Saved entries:
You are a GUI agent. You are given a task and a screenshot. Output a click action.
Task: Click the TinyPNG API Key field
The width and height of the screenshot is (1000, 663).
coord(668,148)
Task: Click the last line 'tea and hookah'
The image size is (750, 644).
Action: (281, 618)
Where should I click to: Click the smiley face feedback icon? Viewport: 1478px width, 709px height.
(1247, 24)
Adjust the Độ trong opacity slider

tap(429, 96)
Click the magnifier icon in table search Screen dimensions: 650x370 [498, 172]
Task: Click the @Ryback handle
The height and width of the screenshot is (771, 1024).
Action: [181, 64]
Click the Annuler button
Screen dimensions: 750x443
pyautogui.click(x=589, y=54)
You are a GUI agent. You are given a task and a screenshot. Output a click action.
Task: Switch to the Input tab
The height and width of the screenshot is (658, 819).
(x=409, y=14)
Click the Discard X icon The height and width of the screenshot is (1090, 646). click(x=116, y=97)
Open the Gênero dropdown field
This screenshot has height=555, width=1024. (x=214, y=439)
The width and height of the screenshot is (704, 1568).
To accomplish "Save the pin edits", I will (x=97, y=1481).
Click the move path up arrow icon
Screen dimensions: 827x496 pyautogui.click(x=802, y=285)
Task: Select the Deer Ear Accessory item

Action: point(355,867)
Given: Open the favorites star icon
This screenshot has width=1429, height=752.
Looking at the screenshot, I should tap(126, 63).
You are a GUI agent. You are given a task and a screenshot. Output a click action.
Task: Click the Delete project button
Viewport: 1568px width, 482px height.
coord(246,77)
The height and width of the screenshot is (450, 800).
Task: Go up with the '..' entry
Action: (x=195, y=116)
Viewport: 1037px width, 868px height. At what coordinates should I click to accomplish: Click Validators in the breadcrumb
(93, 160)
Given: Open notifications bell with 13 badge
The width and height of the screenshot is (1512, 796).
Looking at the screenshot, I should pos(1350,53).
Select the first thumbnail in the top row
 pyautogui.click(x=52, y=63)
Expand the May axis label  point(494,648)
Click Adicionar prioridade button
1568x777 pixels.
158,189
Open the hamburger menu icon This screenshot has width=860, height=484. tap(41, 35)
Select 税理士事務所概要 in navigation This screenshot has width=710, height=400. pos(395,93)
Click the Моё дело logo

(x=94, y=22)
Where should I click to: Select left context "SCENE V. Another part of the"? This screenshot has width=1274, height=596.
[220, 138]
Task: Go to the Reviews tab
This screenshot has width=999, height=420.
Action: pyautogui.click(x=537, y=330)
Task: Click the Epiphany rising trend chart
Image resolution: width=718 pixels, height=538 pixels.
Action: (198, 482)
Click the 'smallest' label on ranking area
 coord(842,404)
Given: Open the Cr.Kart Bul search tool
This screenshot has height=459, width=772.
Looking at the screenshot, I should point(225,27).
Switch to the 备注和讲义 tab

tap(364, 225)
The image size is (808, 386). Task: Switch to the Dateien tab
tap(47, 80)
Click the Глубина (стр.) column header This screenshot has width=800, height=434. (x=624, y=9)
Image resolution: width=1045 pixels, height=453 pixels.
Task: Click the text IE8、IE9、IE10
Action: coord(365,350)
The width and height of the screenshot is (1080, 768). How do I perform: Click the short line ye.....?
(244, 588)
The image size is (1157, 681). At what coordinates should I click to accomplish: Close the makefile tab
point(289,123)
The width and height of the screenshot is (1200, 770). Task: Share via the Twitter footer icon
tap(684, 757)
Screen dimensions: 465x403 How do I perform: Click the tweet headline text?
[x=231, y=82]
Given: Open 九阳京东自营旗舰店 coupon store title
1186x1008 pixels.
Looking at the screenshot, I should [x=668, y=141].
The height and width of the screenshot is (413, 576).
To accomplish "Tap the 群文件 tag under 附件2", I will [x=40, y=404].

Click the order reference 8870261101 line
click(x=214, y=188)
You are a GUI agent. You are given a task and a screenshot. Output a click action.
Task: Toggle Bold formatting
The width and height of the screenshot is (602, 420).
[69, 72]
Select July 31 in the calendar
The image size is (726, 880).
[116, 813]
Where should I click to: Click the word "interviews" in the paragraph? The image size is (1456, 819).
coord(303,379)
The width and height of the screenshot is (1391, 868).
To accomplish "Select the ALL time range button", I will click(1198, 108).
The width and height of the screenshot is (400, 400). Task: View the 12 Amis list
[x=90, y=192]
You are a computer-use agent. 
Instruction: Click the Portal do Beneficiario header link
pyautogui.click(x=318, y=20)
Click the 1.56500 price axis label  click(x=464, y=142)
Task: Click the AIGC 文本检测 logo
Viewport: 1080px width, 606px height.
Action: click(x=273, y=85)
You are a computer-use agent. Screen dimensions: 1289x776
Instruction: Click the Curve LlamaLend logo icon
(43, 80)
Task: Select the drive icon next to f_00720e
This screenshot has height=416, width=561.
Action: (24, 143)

**Required work**
Reproduce every record, matching each line exactly.

**Completed exercise**
You are a GUI agent. You are given a task and a screenshot. Output a click action.
Task: Click the TinyPNG API Key field
The width and height of the screenshot is (1000, 663).
coord(668,148)
Task: Click the last line 'tea and hookah'
The image size is (750, 644).
Action: (281, 618)
Where should I click to: Click the smiley face feedback icon? Viewport: 1478px width, 709px height.
(1247, 24)
Adjust the Độ trong opacity slider

tap(429, 96)
Click the magnifier icon in table search Screen dimensions: 650x370 [498, 172]
Task: Click the @Ryback handle
The height and width of the screenshot is (771, 1024).
Action: [181, 64]
Click the Annuler button
Screen dimensions: 750x443
pyautogui.click(x=589, y=54)
You are a GUI agent. You are given a task and a screenshot. Output a click action.
Task: Switch to the Input tab
The height and width of the screenshot is (658, 819).
(x=409, y=14)
Click the Discard X icon The height and width of the screenshot is (1090, 646). click(x=116, y=97)
Open the Gênero dropdown field
This screenshot has height=555, width=1024. (x=214, y=439)
The width and height of the screenshot is (704, 1568).
To accomplish "Save the pin edits", I will (x=97, y=1481).
Click the move path up arrow icon
Screen dimensions: 827x496 pyautogui.click(x=802, y=285)
Task: Select the Deer Ear Accessory item

Action: point(355,867)
Given: Open the favorites star icon
This screenshot has width=1429, height=752.
Looking at the screenshot, I should tap(126, 63).
You are a GUI agent. You are given a task and a screenshot. Output a click action.
Task: Click the Delete project button
Viewport: 1568px width, 482px height.
coord(246,77)
The height and width of the screenshot is (450, 800).
Task: Go up with the '..' entry
Action: (x=195, y=116)
Viewport: 1037px width, 868px height. At what coordinates should I click to accomplish: Click Validators in the breadcrumb
(93, 160)
Given: Open notifications bell with 13 badge
The width and height of the screenshot is (1512, 796).
Looking at the screenshot, I should pos(1350,53).
Select the first thumbnail in the top row
 pyautogui.click(x=52, y=63)
Expand the May axis label  point(494,648)
Click Adicionar prioridade button
1568x777 pixels.
158,189
Open the hamburger menu icon This screenshot has width=860, height=484. tap(41, 35)
Select 税理士事務所概要 in navigation This screenshot has width=710, height=400. pos(395,93)
Click the Моё дело logo

(x=94, y=22)
Where should I click to: Select left context "SCENE V. Another part of the"? This screenshot has width=1274, height=596.
[220, 138]
Task: Go to the Reviews tab
This screenshot has width=999, height=420.
Action: pyautogui.click(x=537, y=330)
Task: Click the Epiphany rising trend chart
Image resolution: width=718 pixels, height=538 pixels.
Action: (198, 482)
Click the 'smallest' label on ranking area
 coord(842,404)
Given: Open the Cr.Kart Bul search tool
This screenshot has height=459, width=772.
Looking at the screenshot, I should point(225,27).
Switch to the 备注和讲义 tab

tap(364, 225)
The image size is (808, 386). Task: Switch to the Dateien tab
tap(47, 80)
Click the Глубина (стр.) column header This screenshot has width=800, height=434. (x=624, y=9)
Image resolution: width=1045 pixels, height=453 pixels.
Task: Click the text IE8、IE9、IE10
Action: coord(365,350)
The width and height of the screenshot is (1080, 768). How do I perform: Click the short line ye.....?
(244, 588)
The image size is (1157, 681). At what coordinates should I click to accomplish: Close the makefile tab
point(289,123)
The width and height of the screenshot is (1200, 770). Task: Share via the Twitter footer icon
tap(684, 757)
Screen dimensions: 465x403 How do I perform: Click the tweet headline text?
[x=231, y=82]
Given: Open 九阳京东自营旗舰店 coupon store title
1186x1008 pixels.
Looking at the screenshot, I should [x=668, y=141].
The height and width of the screenshot is (413, 576).
To accomplish "Tap the 群文件 tag under 附件2", I will [x=40, y=404].

Click the order reference 8870261101 line
click(x=214, y=188)
You are a GUI agent. You are given a task and a screenshot. Output a click action.
Task: Toggle Bold formatting
The width and height of the screenshot is (602, 420).
[69, 72]
Select July 31 in the calendar
The image size is (726, 880).
[116, 813]
Where should I click to: Click the word "interviews" in the paragraph? The image size is (1456, 819).
coord(303,379)
The width and height of the screenshot is (1391, 868).
To accomplish "Select the ALL time range button", I will click(1198, 108).
The width and height of the screenshot is (400, 400). Task: View the 12 Amis list
[x=90, y=192]
You are a computer-use agent. 
Instruction: Click the Portal do Beneficiario header link
pyautogui.click(x=318, y=20)
Click the 1.56500 price axis label  click(x=464, y=142)
Task: Click the AIGC 文本检测 logo
Viewport: 1080px width, 606px height.
Action: click(x=273, y=85)
You are a computer-use agent. Screen dimensions: 1289x776
Instruction: Click the Curve LlamaLend logo icon
(43, 80)
Task: Select the drive icon next to f_00720e
This screenshot has height=416, width=561.
Action: (24, 143)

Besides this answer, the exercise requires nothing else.